Many lawyers — and I’m among them — find the administration’s position on the use of drones to kill American citizens without affording them any due process of law quite troubling because it would appear to set a very dangerous precedent never before even considered to be acceptable by the federal government. What is even more troubling is that the administration has steadfastly refused to make public all of the documents and reasoning it used to determine that these drone attacks against American citizens without any trial or conviction. Thus, it is impossible for anyone outside the current administration either to determine the precise extent of the powers that President Obama is now claiming or to make reasoned criticisms of these powers and their legal justification.

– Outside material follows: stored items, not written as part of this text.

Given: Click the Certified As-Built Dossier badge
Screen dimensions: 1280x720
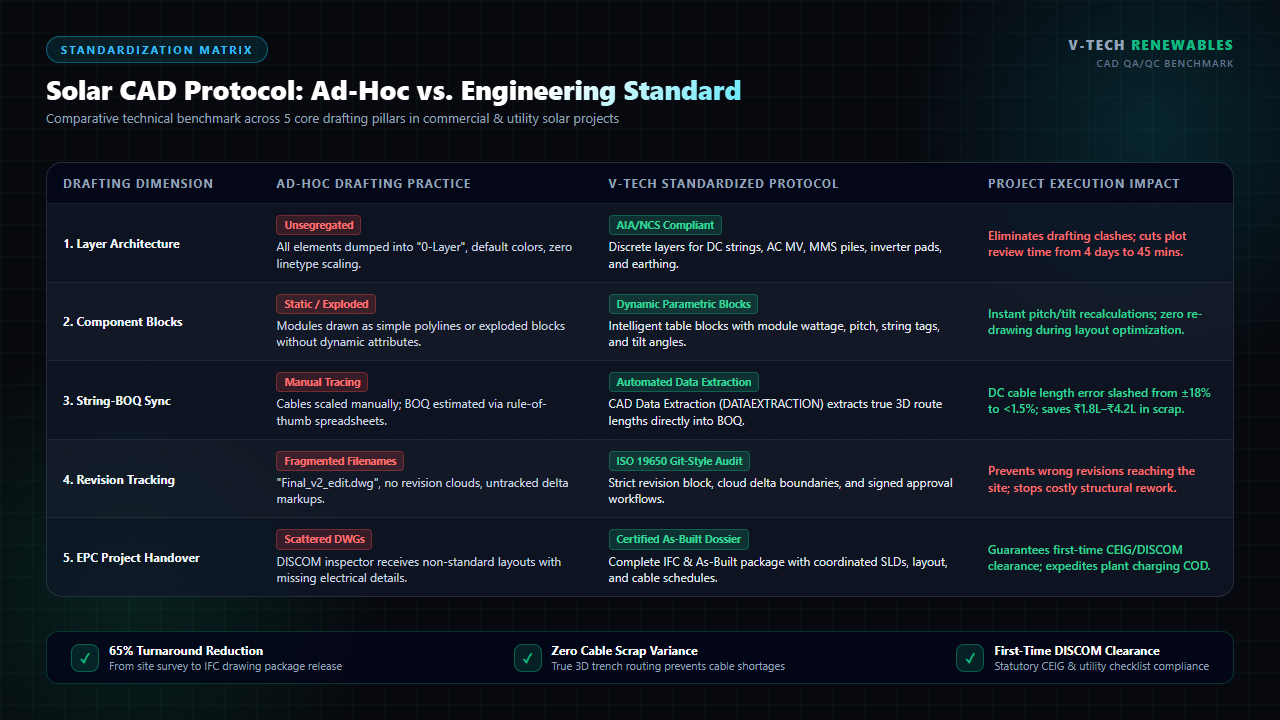Looking at the screenshot, I should pyautogui.click(x=679, y=539).
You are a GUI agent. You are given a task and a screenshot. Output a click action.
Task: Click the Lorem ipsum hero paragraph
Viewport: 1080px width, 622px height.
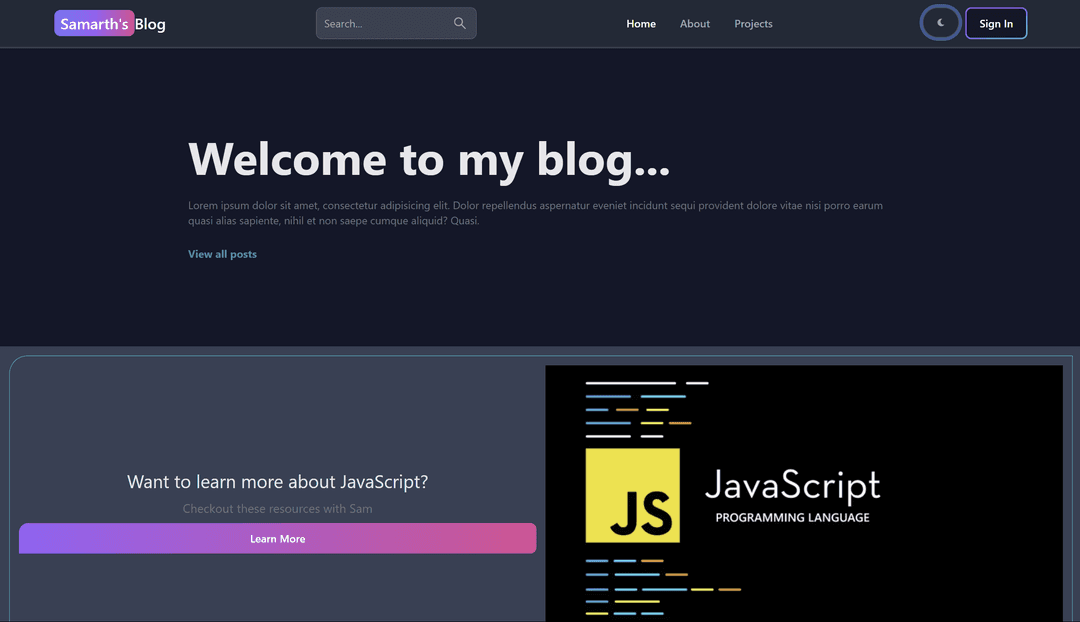pos(535,213)
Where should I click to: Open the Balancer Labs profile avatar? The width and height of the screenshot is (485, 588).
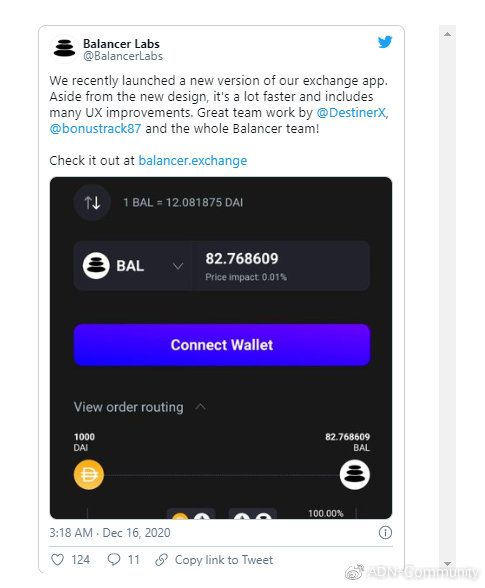(x=64, y=49)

This lack of transparency and the existence of secret memoranda and opinions is troubling in itself and also because, when President Obama ran for his first term, he and his supporters were highly critical of President Bush’s use of “enhanced interrogation techniques” — what many have called torture — and the memoranda prepared by administration lawyers to provide legal justifications for these techniques.

There seems to be a bit of hypocrisy at play here. For my own part, it seems to me that the killing of American citizens without trial is no less troubling than the use of enhanced interrogation techniques like waterboarding against terrorists. At least the terrorists survived to challenge what had been done to them.

I remember an experience I had several years after the Oklahoma City bombing. Then-Gov. Bill Graves asked me to go to western Kansas and meet with some militia members to try to understand their grievances. So I drove out and met with several militia members in an old courthouse.

One of the first things they told me was that they feared that the day would come when black armored helicopters would fill the skies over their farms and murder them and their families. I immediately told them that was crazy, that no American government would ever kill its citizens without due process of law.

Now, I’m beginning to wonder. Except if it happens, whoever is the target won’t even have the warning of hearing a helicopter’s rotors. Instead there will just be silence, ruptured by the explosion of a Hellfire missile. I hope this never happens. But I think it is time for the Obama administration to release all of the relevant materials they used to justify the legality of drone strikes against American citizens and permit this policy to be debated openly by Congress and the American people.

— Mike Hoeflich, a distinguished professor in the Kansas University School of Law, writes a regular column for the Journal-World.